━━━ Text ━━━

Experts say it is like extending a rubber band to its limit. When people stretch to the maximum, they are more likely to pull a muscle.
"We have developed this idea of static stretching at exactly the wrong time," said Kieran O'Sullivan, an exercise expert at the University of Limerick in Ireland, who has studied various types of stretching and their impact on athletes.
When you stretch before exercising, your body may think it's at risk of being overstretched. It compensates by contracting and becoming more tense. That means you aren't able to move as fast or as freely, making you more likely to get hurt.
O'Sullivan said stretching helps with flexibility, but people should only do it when they aren't about to exercise, like after a workout, or at the end of the day.
"It's like weight training to become stronger," he said. "You wouldn't do a weight session right before you exercise, and you shouldn't stretch right before either."
In the last few years, several studies have found static stretching before playing a sport makes you slower and weaker.
And when experts at the U.S. Centers for Disease Control and Prevention combed through more than 100 papers looking at stretching studies, they found people who stretched before exercise were no less likely to suffer injuries such as a pulled muscle, which the increased flexibility from stretching is supposed to prevent.
Instead of stretching, many experts recommend warming up with a light jog or sport-specific exercise, like kicking for football or a few serves for tennis. That type of light movement increases the heart rate and blood flow to the muscles, warming up the body temperature.
"This allows you to approach your full range of motion, but in a very controlled way," said Dr. Anders Cohen, chief of neurosurgery and spine surgery at the Brooklyn Hospital Center and former physician for the U.S. Tennis Open. Cohen said elite athletes in all sports are increasingly ditching static stretching and using other warm-up techniques instead.
But the message has yet to trickle down to legions of joggers and recreational athletes. "This is classic, old-school stretching that has been done for generations," Cohen said. "It's going to be very hard to convince people to start doing something different."

━━━ Dataset entries ━━━

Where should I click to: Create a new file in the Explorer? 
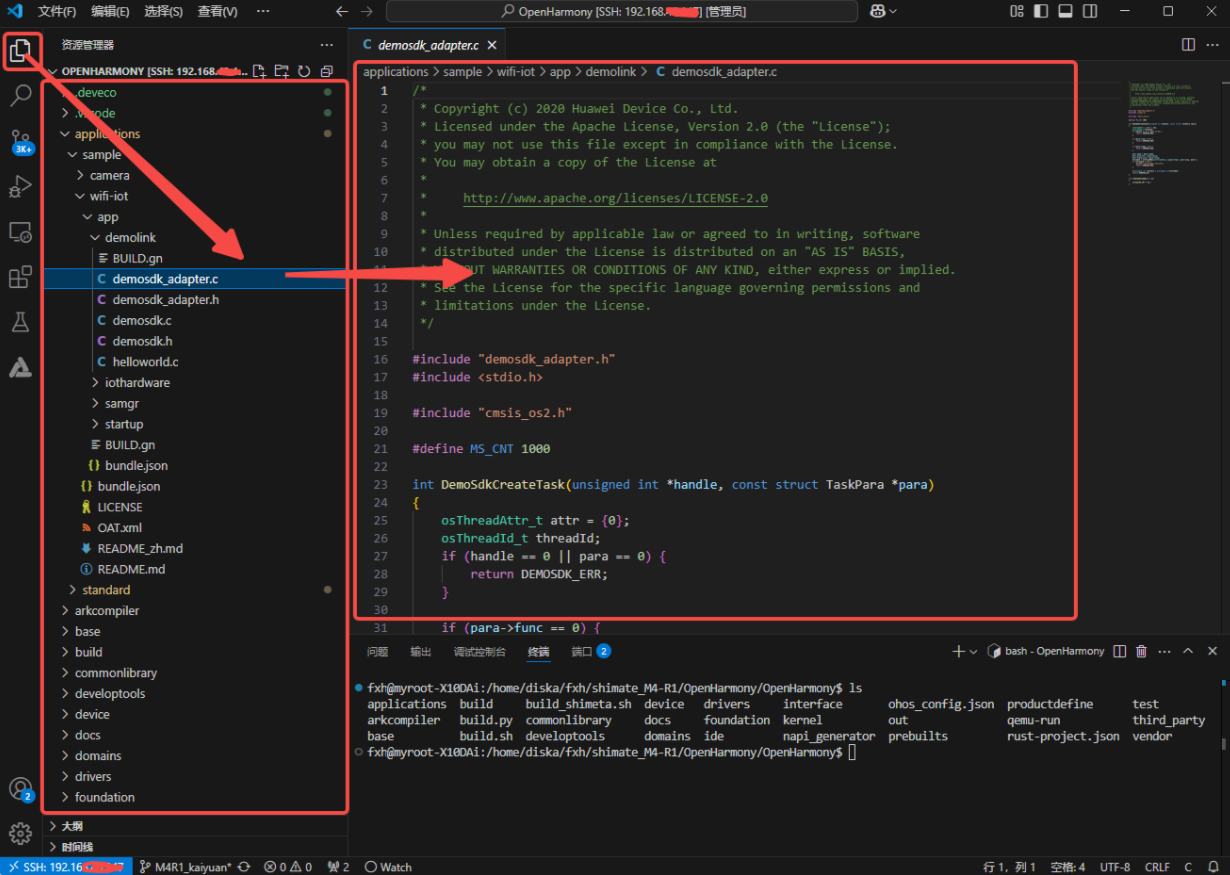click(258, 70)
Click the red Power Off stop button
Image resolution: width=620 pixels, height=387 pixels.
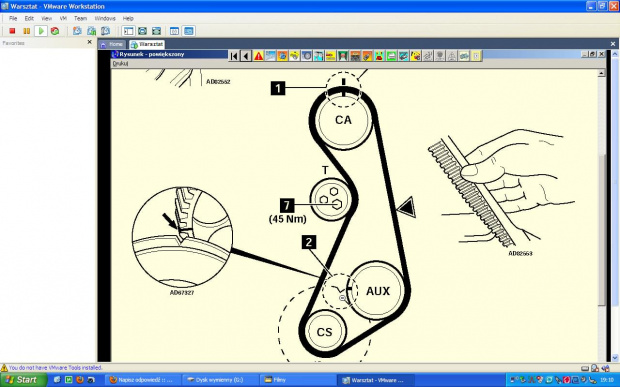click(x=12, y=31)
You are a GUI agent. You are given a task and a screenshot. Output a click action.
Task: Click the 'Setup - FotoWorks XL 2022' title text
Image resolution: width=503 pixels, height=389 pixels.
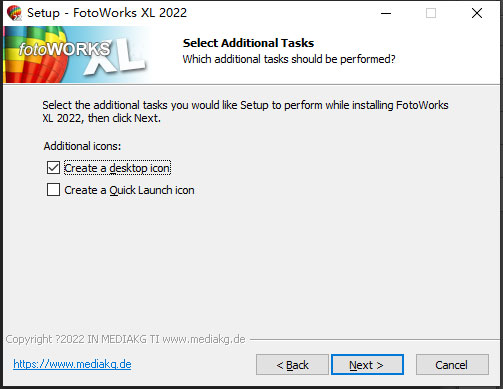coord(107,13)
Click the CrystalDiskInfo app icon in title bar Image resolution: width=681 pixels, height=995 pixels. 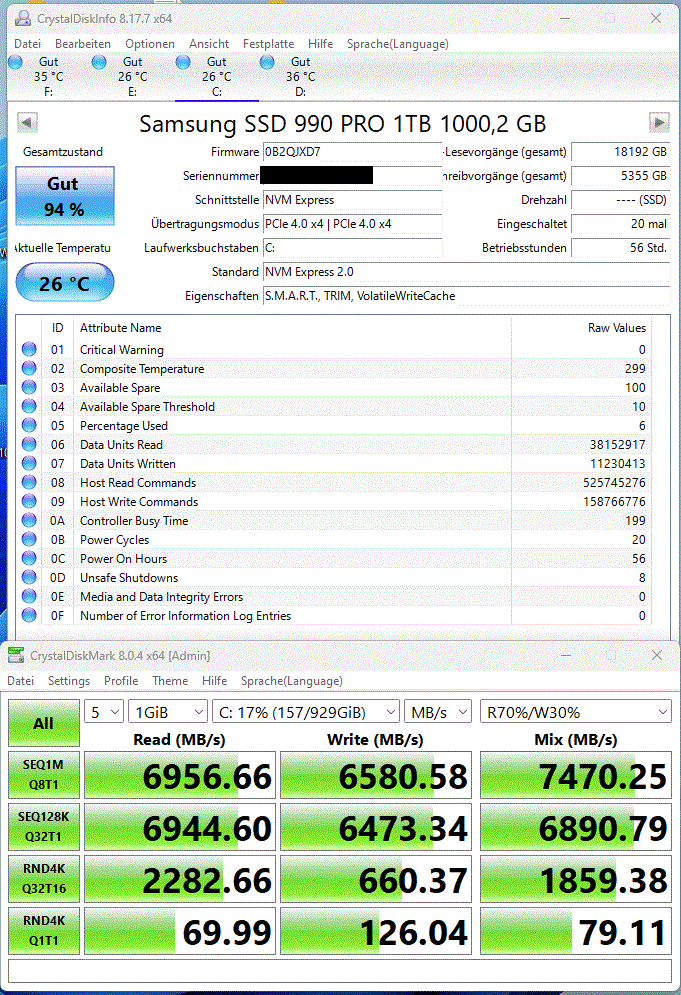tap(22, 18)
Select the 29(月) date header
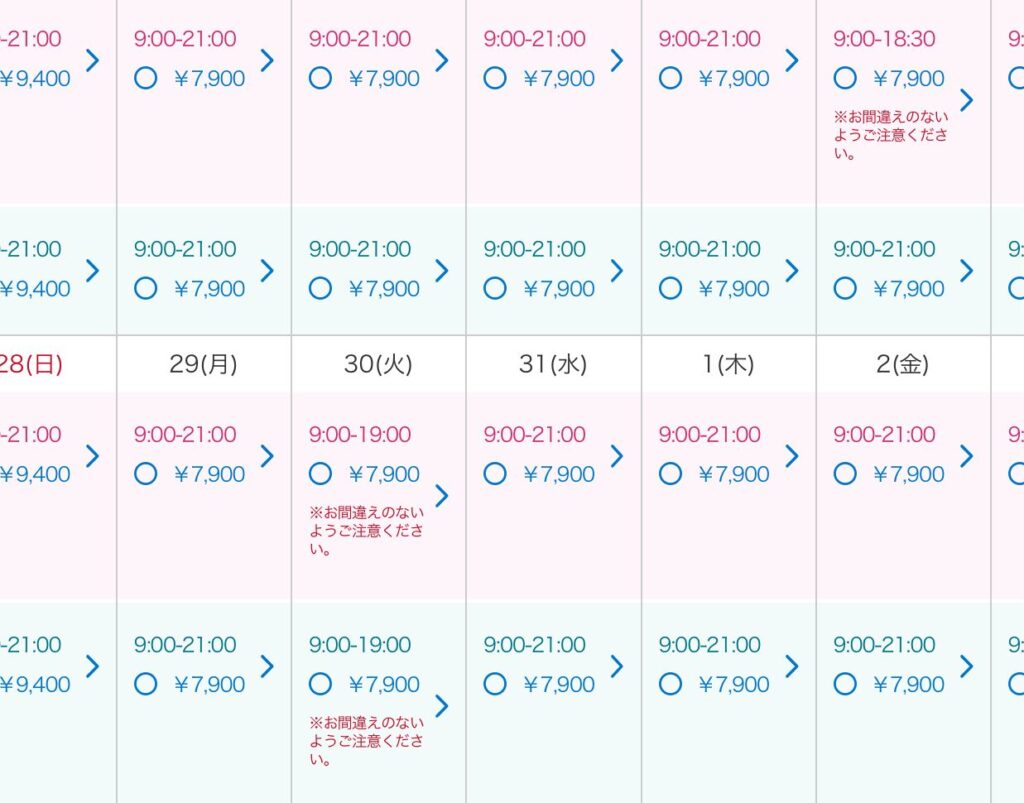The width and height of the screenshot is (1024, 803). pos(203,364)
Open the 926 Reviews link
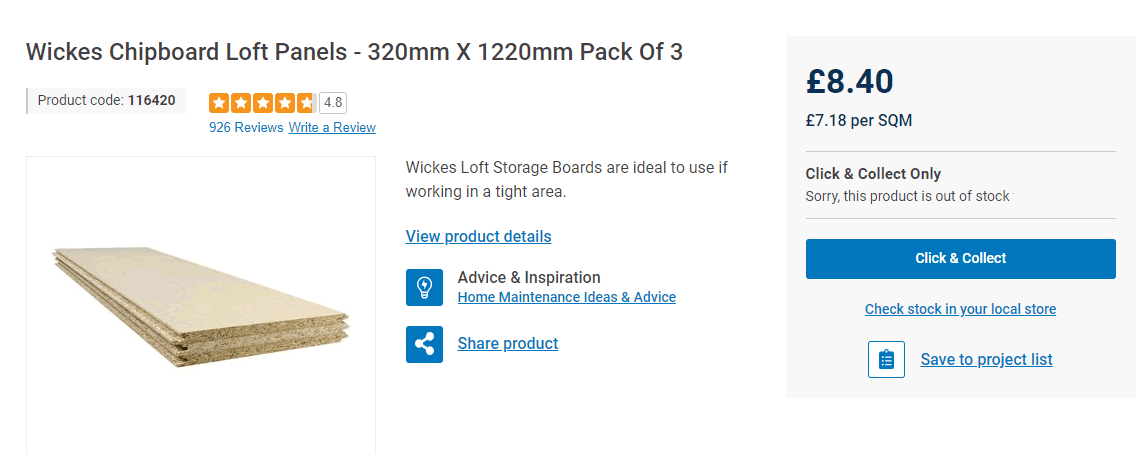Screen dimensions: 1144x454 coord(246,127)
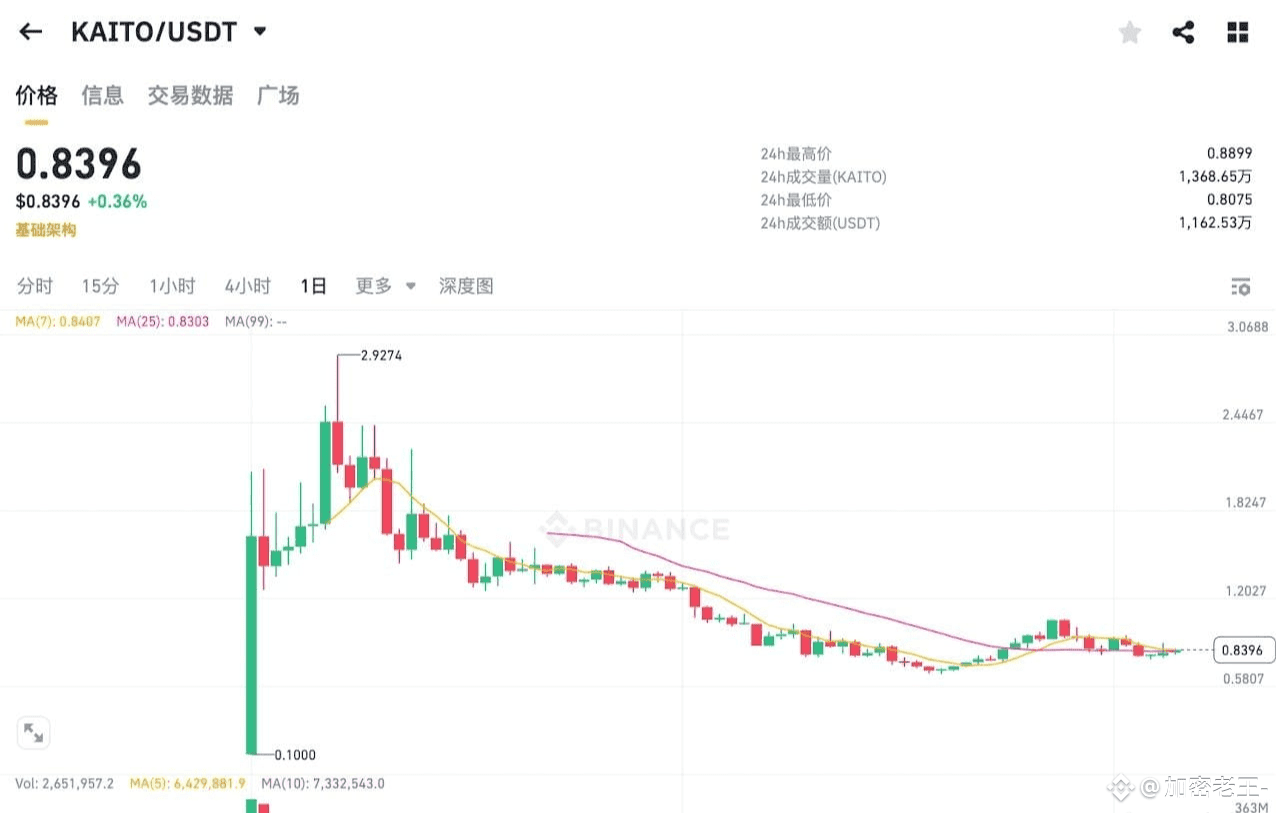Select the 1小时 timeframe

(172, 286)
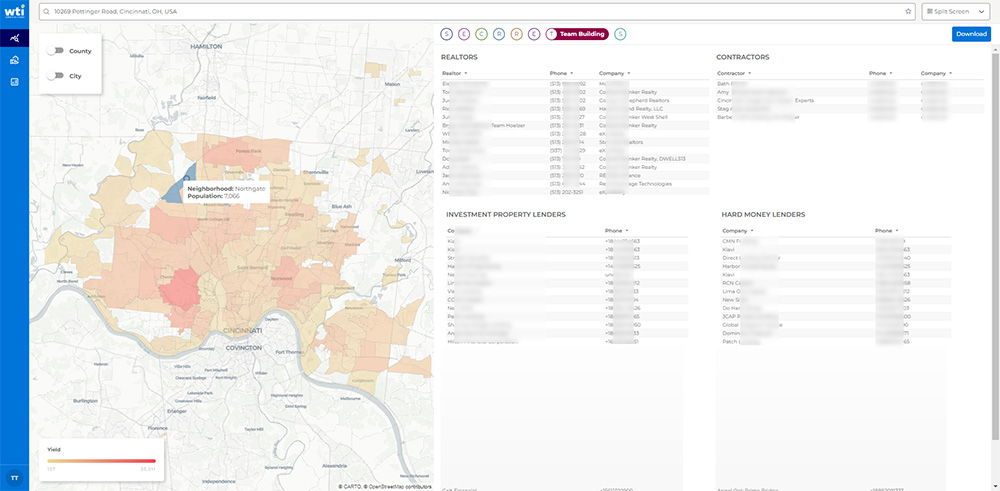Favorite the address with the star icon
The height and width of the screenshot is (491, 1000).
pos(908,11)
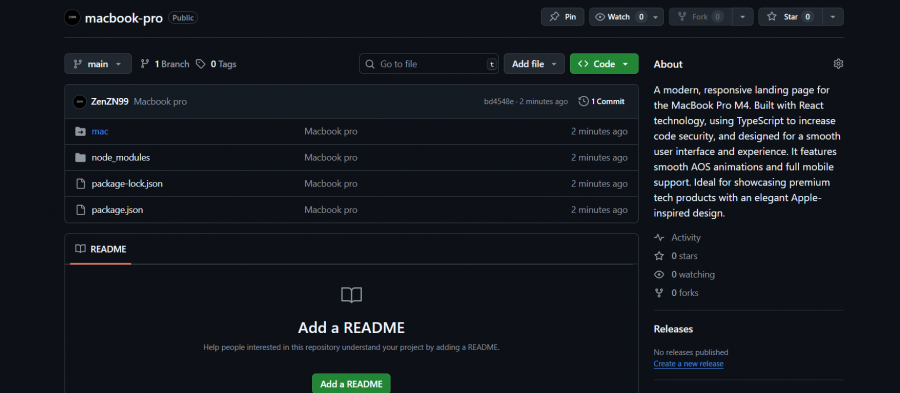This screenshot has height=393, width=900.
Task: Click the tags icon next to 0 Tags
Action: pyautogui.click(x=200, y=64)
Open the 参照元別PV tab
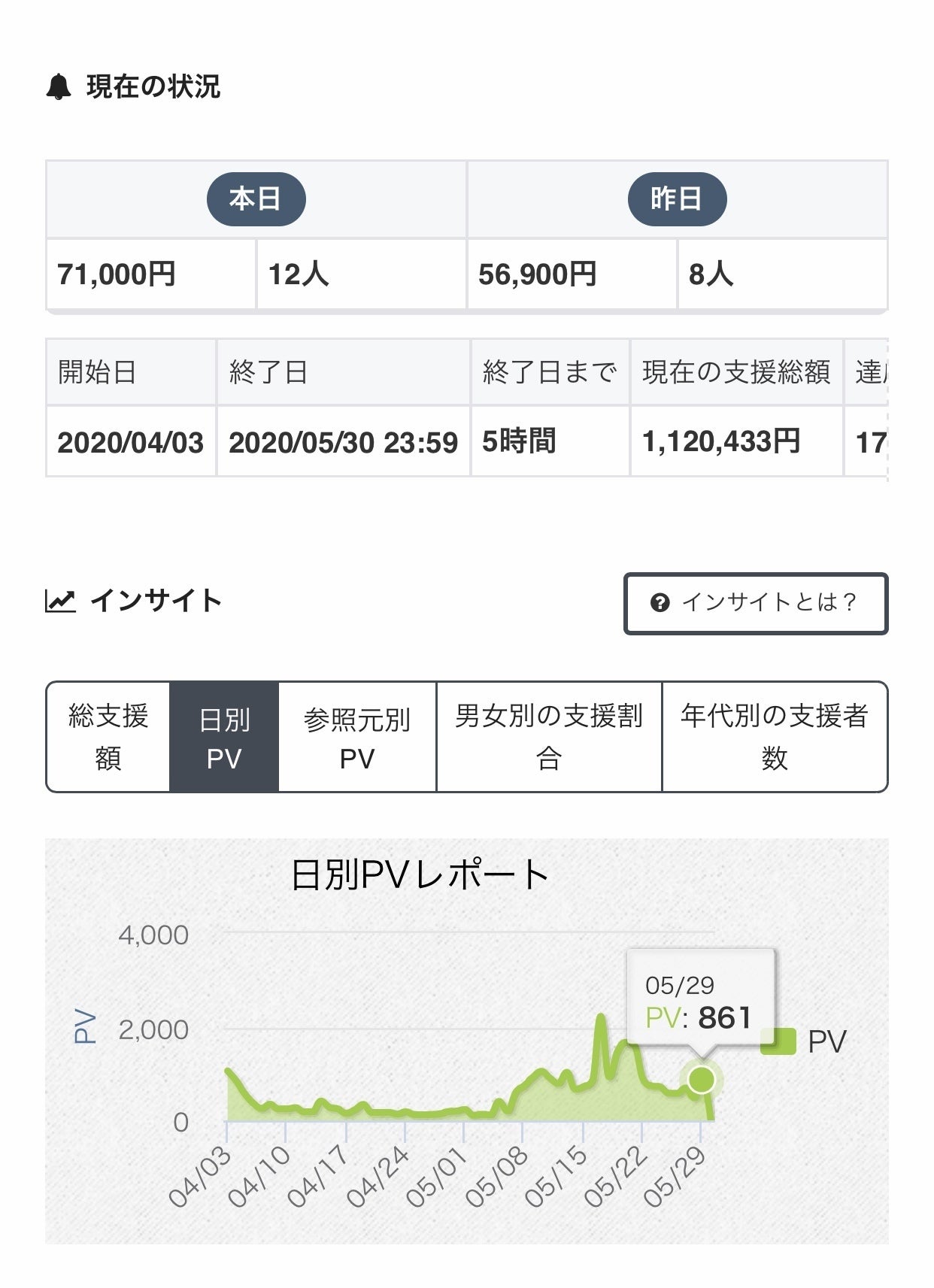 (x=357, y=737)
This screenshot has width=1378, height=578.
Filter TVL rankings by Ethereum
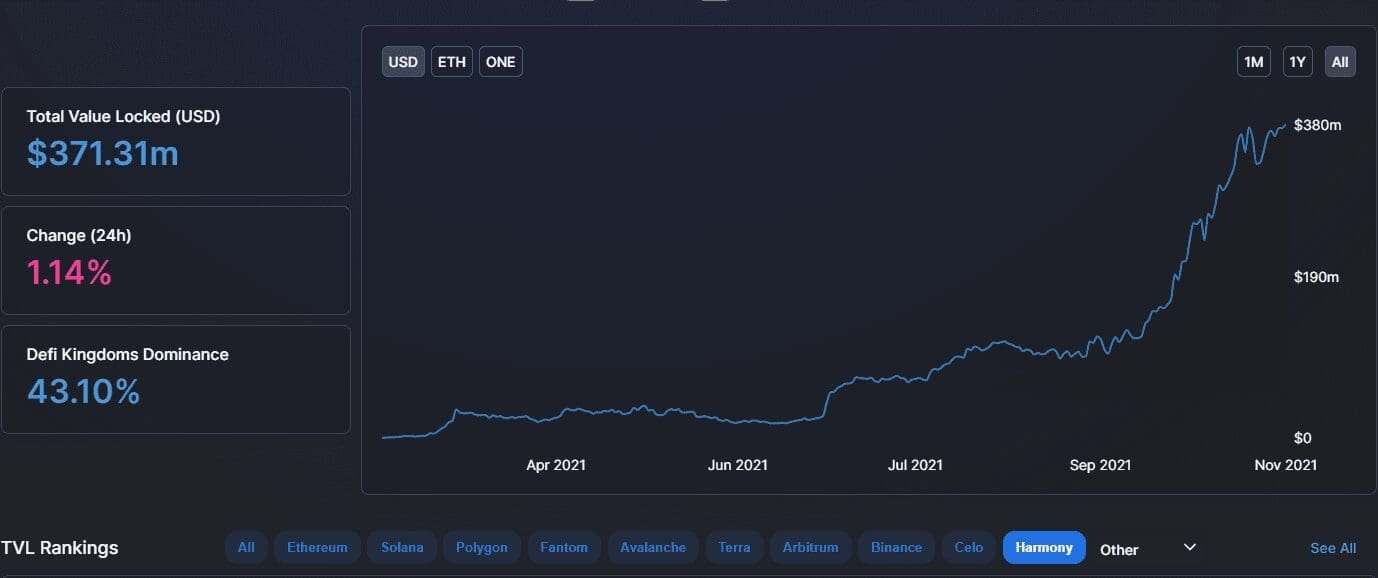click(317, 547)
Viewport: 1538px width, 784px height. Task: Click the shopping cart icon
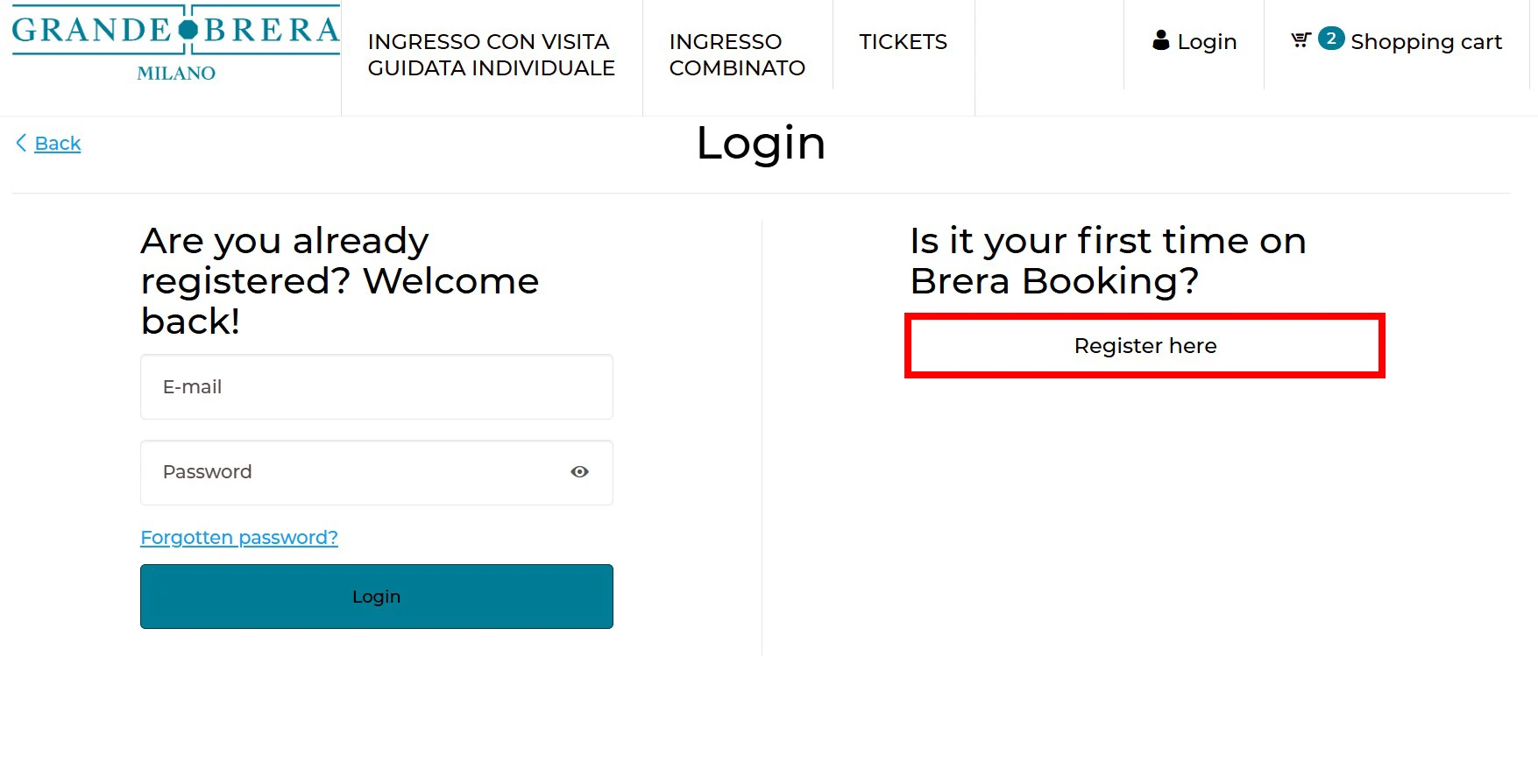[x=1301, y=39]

━━━

§ **Exercises**
A - Quote the stretching text from "In the last" through "the body temperature.".
B - Rewrite the paragraph in the stretching text that begins "Instead of stretching, many experts recommend" as a short bulleted list that keeps its main facts.
C - Answer each question from the stretching text, writing one answer per line and marking each with its numeral.
(i) At which university is Kieran O'Sullivan an exercise expert?
(ii) How many papers did experts at the U.S. Centers for Disease Control and Prevention comb through?
(iii) At which hospital is Dr. Anders Cohen chief of neurosurgery and spine surgery?
None of these lines are needed for the work on the stretching text.

§ **Numbered answers**
A -
In the last few years, several studies have found static stretching before playing a sport makes you slower and weaker.
And when experts at the U.S. Centers for Disease Control and Prevention combed through more than 100 papers looking at stretching studies, they found people who stretched before exercise were no less likely to suffer injuries such as a pulled muscle, which the increased flexibility from stretching is supposed to prevent.
Instead of stretching, many experts recommend warming up with a light jog or sport-specific exercise, like kicking for football or a few serves for tennis. That type of light movement increases the heart rate and blood flow to the muscles, warming up the body temperature.

B -
- Many experts recommend a warm-up in place of stretching.
- Suggested warm-ups are a light jog or a sport-specific exercise, such as kicking for football or a few serves for tennis.
- This light movement raises the heart rate and blood flow to the muscles.
- It warms up the body temperature.

C -
(i) The University of Limerick in Ireland
(ii) More than 100
(iii) The Brooklyn Hospital Center